Traffic was fitful; nothing had come past for almost half an hour, which was a sure measure of how low supplies were getting for the NATO forces. The tall posts that carried lighting for the autobahn marched into the distance along the central reservation; it had been ten days since they had last been illuminated.
The location’s CP was a green canvas tent, known to squaddies as a “Nine bee nine” because of its 9’ x 9’ dimensions, sat nearer the junction with a long wheel base Landrover backed up to one open side of it. Grey, thermal masking hessian sheet covered the vehicle and attached ‘nine bee nine’, over the top of which was a large camouflage net pegged out and propped up by poles in such a way as to break up its outline; nature hates a straight line. The whole caboodle occupied a gap in the hawthorn hedgerow that lined the autobahn, and at a glance it appeared as if the hedge was unbroken along its length. The camouflage was for the benefit of enemy aircraft rather than its ground forces, because the effect was spoilt somewhat by the countdown signs beside the autobahn that declared ‘TP 300’, then ‘TP 200’ and ‘TP 100’ until finally a larger sign stated ‘RMP TP’ along with a big arrow that pointed out the section of ‘hedge’ that was liable for income tax payments.
The section’s other two Landrovers were parked hard against the hedgerow, merging with it and similarly ‘cammed up’, as were the section's three trailers and motorbike.

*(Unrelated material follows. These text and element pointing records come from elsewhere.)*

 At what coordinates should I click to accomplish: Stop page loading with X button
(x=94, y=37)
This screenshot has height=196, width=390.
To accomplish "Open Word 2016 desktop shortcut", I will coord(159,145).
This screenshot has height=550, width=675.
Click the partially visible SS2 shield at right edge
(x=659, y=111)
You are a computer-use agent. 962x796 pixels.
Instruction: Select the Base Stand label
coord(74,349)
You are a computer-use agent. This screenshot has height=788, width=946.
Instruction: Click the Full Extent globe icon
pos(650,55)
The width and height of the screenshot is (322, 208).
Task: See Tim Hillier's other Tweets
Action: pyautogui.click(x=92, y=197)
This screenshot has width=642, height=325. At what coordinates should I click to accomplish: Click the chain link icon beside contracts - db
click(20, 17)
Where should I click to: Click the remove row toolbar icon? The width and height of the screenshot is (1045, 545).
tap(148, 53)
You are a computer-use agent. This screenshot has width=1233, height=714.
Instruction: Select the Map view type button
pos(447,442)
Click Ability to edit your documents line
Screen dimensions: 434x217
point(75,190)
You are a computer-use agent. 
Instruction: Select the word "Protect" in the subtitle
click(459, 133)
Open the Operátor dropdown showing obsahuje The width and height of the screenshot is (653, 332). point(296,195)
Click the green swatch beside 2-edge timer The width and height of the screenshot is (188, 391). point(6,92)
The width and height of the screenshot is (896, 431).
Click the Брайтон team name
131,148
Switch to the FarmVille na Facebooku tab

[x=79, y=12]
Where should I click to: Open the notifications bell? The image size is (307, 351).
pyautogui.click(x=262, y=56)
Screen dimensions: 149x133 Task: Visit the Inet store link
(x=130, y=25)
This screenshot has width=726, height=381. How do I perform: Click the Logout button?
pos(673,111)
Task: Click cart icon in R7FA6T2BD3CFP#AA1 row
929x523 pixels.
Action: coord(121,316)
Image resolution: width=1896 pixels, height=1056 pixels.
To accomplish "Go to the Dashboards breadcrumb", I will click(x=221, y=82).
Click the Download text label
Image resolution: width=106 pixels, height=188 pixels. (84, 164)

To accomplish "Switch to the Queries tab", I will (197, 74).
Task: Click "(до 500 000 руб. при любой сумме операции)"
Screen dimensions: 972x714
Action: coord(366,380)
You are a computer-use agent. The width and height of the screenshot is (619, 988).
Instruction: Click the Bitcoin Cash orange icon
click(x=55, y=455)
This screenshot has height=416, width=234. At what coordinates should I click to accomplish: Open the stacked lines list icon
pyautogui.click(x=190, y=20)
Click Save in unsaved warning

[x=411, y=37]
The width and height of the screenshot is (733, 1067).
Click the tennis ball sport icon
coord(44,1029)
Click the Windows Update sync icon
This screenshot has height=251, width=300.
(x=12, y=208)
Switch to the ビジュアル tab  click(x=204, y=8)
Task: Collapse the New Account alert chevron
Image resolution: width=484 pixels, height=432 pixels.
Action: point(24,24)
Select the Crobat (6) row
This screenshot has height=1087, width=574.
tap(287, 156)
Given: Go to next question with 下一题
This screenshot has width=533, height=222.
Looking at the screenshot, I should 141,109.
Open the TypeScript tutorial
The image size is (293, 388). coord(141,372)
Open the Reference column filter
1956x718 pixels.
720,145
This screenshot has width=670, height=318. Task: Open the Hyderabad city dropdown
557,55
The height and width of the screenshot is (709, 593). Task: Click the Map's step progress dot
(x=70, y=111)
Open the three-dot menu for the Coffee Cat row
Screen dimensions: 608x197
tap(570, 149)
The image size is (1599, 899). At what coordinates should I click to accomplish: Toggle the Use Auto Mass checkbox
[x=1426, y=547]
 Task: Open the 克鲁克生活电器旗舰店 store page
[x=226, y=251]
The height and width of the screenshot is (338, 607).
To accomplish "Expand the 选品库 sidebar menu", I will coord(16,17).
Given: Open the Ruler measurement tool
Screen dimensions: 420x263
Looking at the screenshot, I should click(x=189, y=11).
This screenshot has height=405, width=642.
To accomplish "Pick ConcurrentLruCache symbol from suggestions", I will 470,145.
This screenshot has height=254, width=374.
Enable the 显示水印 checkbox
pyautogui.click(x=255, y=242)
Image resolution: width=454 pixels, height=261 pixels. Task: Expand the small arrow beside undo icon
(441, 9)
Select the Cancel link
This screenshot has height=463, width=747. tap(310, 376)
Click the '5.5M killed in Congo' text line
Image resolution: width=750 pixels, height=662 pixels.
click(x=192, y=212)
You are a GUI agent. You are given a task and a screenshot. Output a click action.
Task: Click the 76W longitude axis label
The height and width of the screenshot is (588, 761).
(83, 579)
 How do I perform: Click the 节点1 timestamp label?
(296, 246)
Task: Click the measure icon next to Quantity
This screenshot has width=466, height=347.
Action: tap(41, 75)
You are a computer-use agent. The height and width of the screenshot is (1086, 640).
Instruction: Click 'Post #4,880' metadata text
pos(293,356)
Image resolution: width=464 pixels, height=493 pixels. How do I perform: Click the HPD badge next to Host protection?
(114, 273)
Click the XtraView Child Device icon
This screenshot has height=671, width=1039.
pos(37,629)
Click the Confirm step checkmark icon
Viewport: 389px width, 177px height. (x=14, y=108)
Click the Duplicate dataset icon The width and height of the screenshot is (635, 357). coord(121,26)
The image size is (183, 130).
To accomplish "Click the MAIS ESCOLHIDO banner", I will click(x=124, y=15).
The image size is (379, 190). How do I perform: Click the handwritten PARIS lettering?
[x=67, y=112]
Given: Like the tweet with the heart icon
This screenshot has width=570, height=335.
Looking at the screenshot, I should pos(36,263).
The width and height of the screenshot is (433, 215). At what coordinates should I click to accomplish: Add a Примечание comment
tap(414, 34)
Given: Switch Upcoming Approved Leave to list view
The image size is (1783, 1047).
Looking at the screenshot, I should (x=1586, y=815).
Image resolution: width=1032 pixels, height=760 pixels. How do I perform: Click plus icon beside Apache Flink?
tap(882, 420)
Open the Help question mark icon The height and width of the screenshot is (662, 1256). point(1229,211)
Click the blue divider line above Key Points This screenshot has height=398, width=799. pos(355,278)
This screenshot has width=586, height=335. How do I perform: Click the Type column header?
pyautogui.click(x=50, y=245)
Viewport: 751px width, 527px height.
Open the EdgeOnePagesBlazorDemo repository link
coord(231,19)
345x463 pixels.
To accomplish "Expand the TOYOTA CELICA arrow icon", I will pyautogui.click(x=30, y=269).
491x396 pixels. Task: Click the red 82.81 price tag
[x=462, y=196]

The main reason for going to all the trouble of camming-up the TP’s on the MSR is mainly that it is good practice.
Via their surveillance satellites in low orbit, the enemy will not be craning their necks to see what is written on the signs placed by the signing parties; they can see that it is an MSR just by the weight of military traffic using it. No photo interpreter is going to spend hours looking for the well-camouflaged TP at the intersection either, because the 2000lb warhead on the medium range, vehicle launched missile that they may plan to drop on the intersection will take it out at the same time anyway.
Sgt Dick Bolding, the section commander of 2 Section was in the CP, using the military telephone network, with its cables laid below ground in the 1960s that followed the military route network throughout the country.
A large map against the inside wall of the CP had a fair amount of information over-written on its clear plastic cover, showing unit locations, routes and the like. A blanket was rolled up above it; ready to be dropped down should they have visitors who were not of the ‘need-to-know’ category. A second board followed the progress up and down ‘NUT’ of the ‘packets’ of vehicles in the convoys; this also had a blanket in place over it.